Justice Whiting always occupied a special place in my memory, because he was the first Supreme Court justice I ever got to meet. It was at a reception of some sort, probably back in the late 1980s or early 1990s; I had probably argued a good, solid two appeals (if you count arguments before writ panels) in my career at that point, and members of the Supreme Court were still, in my mind, distant figures who made lofty pronouncements from far beyond the reach of mere lawyers. They were uniformly grim, and always knew that whatever you said, you were wrong.

And yet, here was this man, whom I had only seen before on the bench, standing next to me and chatting amiably, as though we were next-door neighbors.

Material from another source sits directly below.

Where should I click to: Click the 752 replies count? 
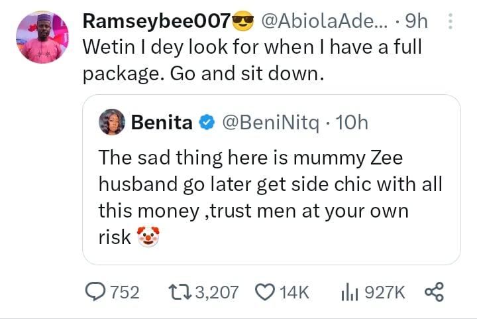click(x=124, y=292)
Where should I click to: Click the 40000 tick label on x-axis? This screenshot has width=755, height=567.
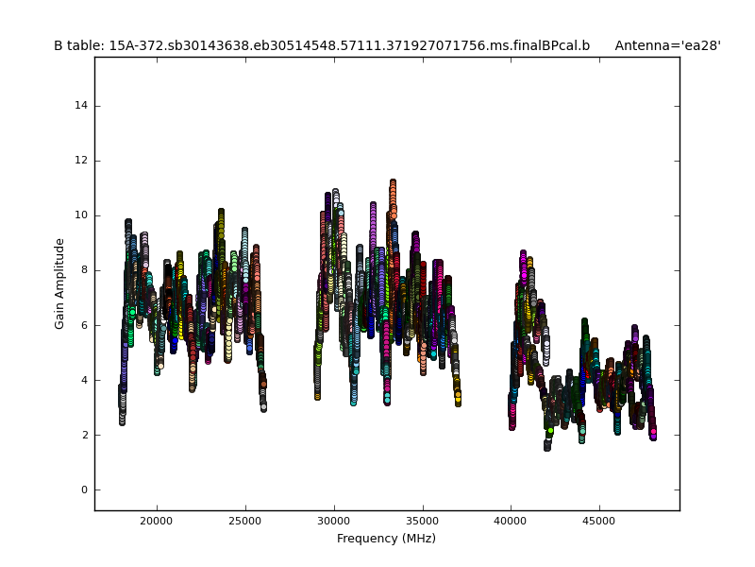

I felt nervous at first, as most adolescent lawyers (I had gone past the point of being a baby lawyer by then) would feel in such a circumstance. But his gracious manner put me at ease. Although the conversation lasted perhaps two minutes, and despite the fact that I can’t possibly recall the substance of it now, I have never forgotten the sense of, “Wow; I just talked with a Supreme Court justice. And he was pleasant.”

In the intervening decades, I have met many more justices. There have been no grim know-it-alls among them; I have found them to be uniformly gracious and pleasant people, just as Justice Whiting was to me. Remembering that brief meeting has, to a degree, colored my view of the justices, in what I hope is a positive way: I regard them as people, just like me. And just like me, they respond well to certain forms of persuasion and poorly to others. They prefer plain English; they appreciate it when you get to the point instead of starting with a long, elaborate wind-up; they don’t like being lectured to, or treated as visiting deities by lawyers. They really, really don’t like being deceived.

Applying that principle has made me a much more effective advocate than I would have been if I had persisted in the visiting-deity approach. In this way, my brief encounter with Justice Whiting indirectly made me a better lawyer, and probably a better person. I am where I am now, in part, because of the kindness of this man.